年下の子たちが落ち着いたからか張っていた気が緩み嫌な想像をどんどん膨らませる。
俯いていると思わず涙が滲んできた。
(院長先生、みんな…)
そうして過ごしていると上の方から微かながら怒鳴り声が聞こえてくる。あの偉そうな男の声だ。もう連れてかれちゃうのかなと思うと怖くて体が動かない。
怒鳴り声が続くと急に爆発みたいな音が聞こえてきた。天井から土がぱらぱら降ってきて揺れてる。
(何が起きてるのか分からないけどとりあえず逃げなきゃ!でも逃げる場所がないよ!どうしようどうしよう)
焦っていると異変に気付いて小さい子も起きてきた。寝る前の状況を思い出したのか不安そうな顔に変わっていく。
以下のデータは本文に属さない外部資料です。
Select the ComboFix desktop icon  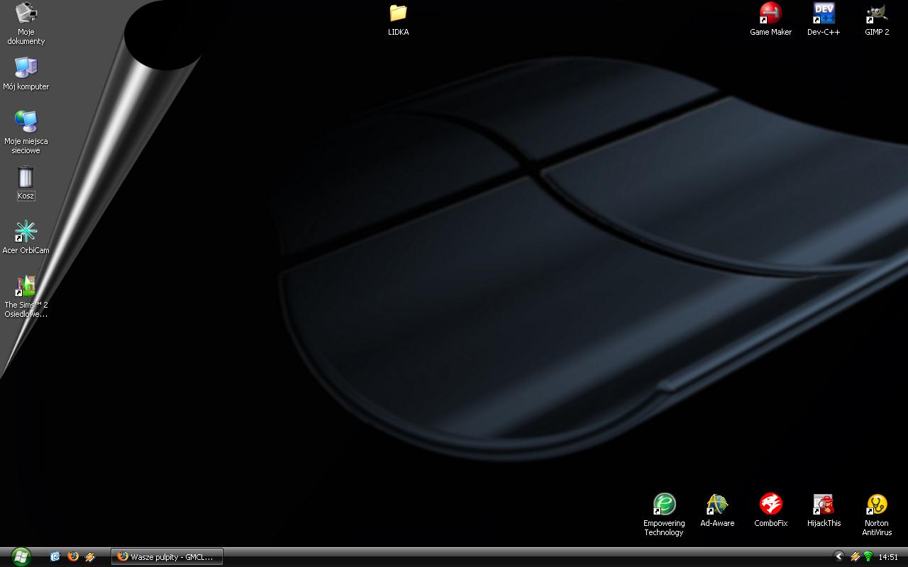tap(770, 505)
少しでも紛らわせようとみんなで隅っこでかたまる事にした。
急に音が大きくなったと思ったらあの男が地下に降りてきて騒ぎだした。
「なんだあのガキは!ワシは貴族だぞ!」
隅に寄ってて良かった、あんな人の近くにいたくない。そう思っていたら「ぷぎゅ」と何かが潰れる音がした。様子をみるとウルフっぽい動物が男を倒してた。
(魔物?牢の中にはこないよね?上はどうなってるんだろ?)
変わり続ける状況に混乱していると魔物が鍵を壊し侵入してきた。小さい子だけでも守らなきゃと抱きしめる手に力がはいる。
魔物は少し離れた所で伏せると喉をごろごろと鳴らした。襲ってこないし悪い魔物じゃない?そう思ったのは私だけじゃなく魔物に近付く子がいた。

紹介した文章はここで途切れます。